Saturday night, I was required to play in the faculty concert. I chose tunes I knew by heart (smart move) and tried to not be nervous…but it was my first time to play in a formal concert. Since the bulk of the faculty is professional musicians, the stage was set up just like a concert, lighting, PA system, etc., we even sat in a ‘green room’ to be called onstage. Long-time Nashville MC, Russ Jeffers introduced everyone before they came onstage…and I heard him describing me in glowing words as my heart started to overclock…

I played two Stroke style tunes (Beegum Reel and Rumsey’s Jig) on the Ashborn before picking up Tom Nechville’s new Cello Banjo. I had been playing it a lot over the past day or so and thought a slow, romantic, MacKillop-rubato-enhanced waltz might sound really neat…so I trotted out Weidt’s “Cupid’s Victory” (kindly given to me by Ray Jones some years ago) for them. Wow! They loved it! Thank you Ray for the gift of the music and thank you Rob for the rubato lessons!

Sunday I spent teaching and simply enjoying the beautiful scenery of the Smoky Mountains. I was tickled to have two students ask to be taught one of the tunes I’d played in the concert (Rumsey’s Jig, an excellent and simple stroke style tune) and I received a gift (a small box of chocolates and a nice card) from a woman who had travelled all the way from Alaska to learn to play the banjo. She had been gifted an S.S. Stewart Special Thoroughbred (from a friend who had suffered a hand injury and could no longer play). She had gone online and done some minor research but basically knew nothing else about it. Between myself and Dave Ball, she now has a head full of information, a set of Aquila Nylgut strings (my backup set) and Dave made her a copy of the Stewart Catalog page showing her banjo. She was in tears with joy!
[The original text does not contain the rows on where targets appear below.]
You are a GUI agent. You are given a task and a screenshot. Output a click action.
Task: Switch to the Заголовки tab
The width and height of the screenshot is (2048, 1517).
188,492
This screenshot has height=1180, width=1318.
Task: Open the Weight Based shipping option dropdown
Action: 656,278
After this weekend, my heart & brains are full and my fingers are worn right thru. Hard to beat that!

===Marc

Views: 144

Comment by Adam on May 10, 2010 at 22:19
Sounds like a great way to spend a weekend!

Thanks for recounting it ...
Comment by Trapdoor2 on May 17, 2010 at 16:30
Thanks, guys. I do enjoy teaching...and I hope I'm decent at it!

If I can get a copy of the faculty concert video, I'll post it. They told me the CB sounded quite good.